[Opening PASSAGE PROVIDED section]
While Chess and Eden Labs were the first, 15 years later the extraction gold rush caught up when Eden’s welding contractor, Apeks Fabrication, adopted Eden’s design and became Eden’s first competitor. Waters Corp was next, two years later. However, Braddock sees advantages to her company’s longstanding experience in the cannabis extraction field and their continuing evolution of unique designs based on high performance systems and extraction methodologies for specific botanicals.
“Much of the industry is just putting out machines that are copies of our initial designs or later iterations,” Braddock said. “We’ve moved past those and have dialed in some key features for cannabis production, like automated terpene fractionation. This plant is so resinous and has so many crucial compounds that it’s unlike any other plant in process development.”
Braddock said the company uses sophisticated engineering and materials to help with the high resin levels of the cannabis plant. Eden Labs newest designs include high throughput, automation, and fractionation—the ability to separate the constituents of a botanical while extracting.
Eden Labs’ Hi-Flo™ CO₂ extraction systems were used to create the cannabis extracts that won 11 of 12 awards for terpene content and effect at the 2017 Terpestival in Seattle. The Terpestival is a cannabis competition designed to award growers and extractors for creating flower and extracts that have high terpene content and unique terpene profiles. Puffin Farms, Optimum Extracts, and Heylo Cannabis are the processors that took home the awards. (http://terpestival.confidentcannabis.io/2017/)
Heylo Cannabis CEO and Founder Laurel (Lo) Friesen said the unique designs are suited for cannabis production.
“Eden Labs Hi-Flo is robust, easy to operate, and incredibly reliable,” Friesen said. “I chose Eden because I knew this was the best machine that came with the support that I knew I would need to start my company on the right foot. Eden Labs is still the recommended CO₂ extraction system manufacturer because their customers can attest to the fact that this machine was meant for cannabis high-performance extraction.”
[Closing PASSAGE PROVIDED section]
[Opening DATASET section]
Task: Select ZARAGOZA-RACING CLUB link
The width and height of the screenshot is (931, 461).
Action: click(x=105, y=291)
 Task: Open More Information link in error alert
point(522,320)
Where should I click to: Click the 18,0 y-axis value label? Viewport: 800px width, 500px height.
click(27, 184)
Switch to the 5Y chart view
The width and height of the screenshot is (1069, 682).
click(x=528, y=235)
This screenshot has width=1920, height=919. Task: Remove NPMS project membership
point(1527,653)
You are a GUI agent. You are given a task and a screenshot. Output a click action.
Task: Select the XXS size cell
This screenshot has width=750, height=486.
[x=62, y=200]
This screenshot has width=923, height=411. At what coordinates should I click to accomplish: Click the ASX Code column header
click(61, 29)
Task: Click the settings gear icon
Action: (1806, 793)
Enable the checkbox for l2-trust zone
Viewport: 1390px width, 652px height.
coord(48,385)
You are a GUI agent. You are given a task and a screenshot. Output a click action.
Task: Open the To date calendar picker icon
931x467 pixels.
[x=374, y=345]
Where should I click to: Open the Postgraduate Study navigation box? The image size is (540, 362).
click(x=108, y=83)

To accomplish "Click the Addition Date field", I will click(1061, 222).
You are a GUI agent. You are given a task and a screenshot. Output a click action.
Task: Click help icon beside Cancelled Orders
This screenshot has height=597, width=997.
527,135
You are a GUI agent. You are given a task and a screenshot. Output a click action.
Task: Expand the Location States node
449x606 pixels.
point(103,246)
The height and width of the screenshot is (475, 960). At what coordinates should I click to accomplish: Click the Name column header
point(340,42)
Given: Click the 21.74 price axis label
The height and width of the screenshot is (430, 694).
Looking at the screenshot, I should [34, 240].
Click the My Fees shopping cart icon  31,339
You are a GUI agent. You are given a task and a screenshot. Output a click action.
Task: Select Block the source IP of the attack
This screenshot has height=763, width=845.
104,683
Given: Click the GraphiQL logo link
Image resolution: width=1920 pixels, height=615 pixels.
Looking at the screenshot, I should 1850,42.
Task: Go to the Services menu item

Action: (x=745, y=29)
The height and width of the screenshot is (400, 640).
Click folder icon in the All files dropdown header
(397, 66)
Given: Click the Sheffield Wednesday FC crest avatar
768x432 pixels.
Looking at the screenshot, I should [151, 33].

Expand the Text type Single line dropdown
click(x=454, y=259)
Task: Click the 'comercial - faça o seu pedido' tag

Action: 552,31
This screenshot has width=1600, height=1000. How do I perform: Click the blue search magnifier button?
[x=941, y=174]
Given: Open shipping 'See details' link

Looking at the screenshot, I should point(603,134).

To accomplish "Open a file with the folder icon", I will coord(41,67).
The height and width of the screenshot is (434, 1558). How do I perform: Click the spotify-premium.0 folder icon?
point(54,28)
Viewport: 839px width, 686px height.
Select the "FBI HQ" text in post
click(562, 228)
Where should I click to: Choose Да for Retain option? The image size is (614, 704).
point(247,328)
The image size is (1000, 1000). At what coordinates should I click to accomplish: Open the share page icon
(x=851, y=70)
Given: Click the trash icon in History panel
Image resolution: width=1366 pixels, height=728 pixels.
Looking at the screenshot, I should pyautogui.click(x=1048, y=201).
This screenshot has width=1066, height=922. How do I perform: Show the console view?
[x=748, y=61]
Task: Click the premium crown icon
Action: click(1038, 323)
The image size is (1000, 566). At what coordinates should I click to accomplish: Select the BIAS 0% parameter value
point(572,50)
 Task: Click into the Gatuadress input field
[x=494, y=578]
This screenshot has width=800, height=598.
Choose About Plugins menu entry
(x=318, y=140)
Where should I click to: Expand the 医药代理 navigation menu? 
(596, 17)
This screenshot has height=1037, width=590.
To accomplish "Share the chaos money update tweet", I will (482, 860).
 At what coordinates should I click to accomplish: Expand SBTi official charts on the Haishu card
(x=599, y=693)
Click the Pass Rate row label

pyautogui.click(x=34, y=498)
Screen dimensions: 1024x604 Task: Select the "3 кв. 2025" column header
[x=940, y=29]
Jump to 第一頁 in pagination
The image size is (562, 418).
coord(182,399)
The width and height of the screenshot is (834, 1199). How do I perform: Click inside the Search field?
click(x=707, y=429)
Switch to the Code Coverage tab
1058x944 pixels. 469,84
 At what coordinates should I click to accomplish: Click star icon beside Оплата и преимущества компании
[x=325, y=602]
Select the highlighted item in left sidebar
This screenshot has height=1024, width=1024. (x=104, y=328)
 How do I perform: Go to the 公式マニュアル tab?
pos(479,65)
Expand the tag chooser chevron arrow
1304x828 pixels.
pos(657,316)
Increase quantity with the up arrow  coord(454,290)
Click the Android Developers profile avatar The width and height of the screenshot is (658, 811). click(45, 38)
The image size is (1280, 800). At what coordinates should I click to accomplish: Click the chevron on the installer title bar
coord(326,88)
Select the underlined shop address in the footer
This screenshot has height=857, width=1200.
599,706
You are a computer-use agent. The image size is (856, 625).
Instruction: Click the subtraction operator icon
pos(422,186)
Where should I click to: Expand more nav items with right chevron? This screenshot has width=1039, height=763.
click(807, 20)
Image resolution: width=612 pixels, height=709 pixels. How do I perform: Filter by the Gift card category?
[Closing DATASET section]
**REQUIRED ACTIONS:**
1. In the Eden Labs passage, which company became Eden's first competitor?
2. Please resume the Eden Labs passage after its last sentence.
The records are separate from the Eden Labs passage.

**RESULTS OF THE TASKS:**
1. Apeks Fabrication, Eden's welding contractor.

2.
Eden Labs designs systems for all solvents, including hydrocarbons such as butane and propane. However, due to the immaturity of the market in 2009, the company chose to focus on supercritical CO₂ and ethanol for the cannabis industry. Braddock explained, “At that time, the black market was rife with homemade light hydrocarbon systems that were extremely unsafe, post processing was primarily non-existent, and the media was having a field day with negative stories on explosions that reflected badly on the entire concentrates sector. I realized we needed to promote safe processing and end products to move the industry further faster. So we created the CO₂ market and took ethanol extraction to another level to help legalization on the medical platform … the only way legalization was occurring at that time.”
Braddock followed up on Eden Labs’ commitment to finding the best way to extract cannabis for human health while speaking at the Cannabis Alliance Summit on the Therapeutic Uses of Plants panel in January.
“I don’t want to downplay isolates too much, because obviously, isolates are useful, but they aren’t new. Isolates in the past have primarily led to synthesization, so I want to emphasize that when we do isolate, we do it responsibly by utilizing combinations of the whole plant,” Braddock said, while holding an orange up for the crowd at the event. “We can have the orange, which provides multiple health benefits, or we can take an isolate, a vitamin C pill. When you take a vitamin C pill you’re not going to get the more than 60 flavonoids, phytochemicals, or any of the other healing and nutritional properties of the orange. Certainly, with cannabis, is it evident we are made for each other and to bastardize puts the industry and people at risk. It is time to change how we look at plants, and this plant is trying to lead the way. Plants are here as nutraceuticals … for nutrition, basic health, and well-being, as well as medicinal use. I would like to keep getting this message across to further legitimize this plant mainstream.”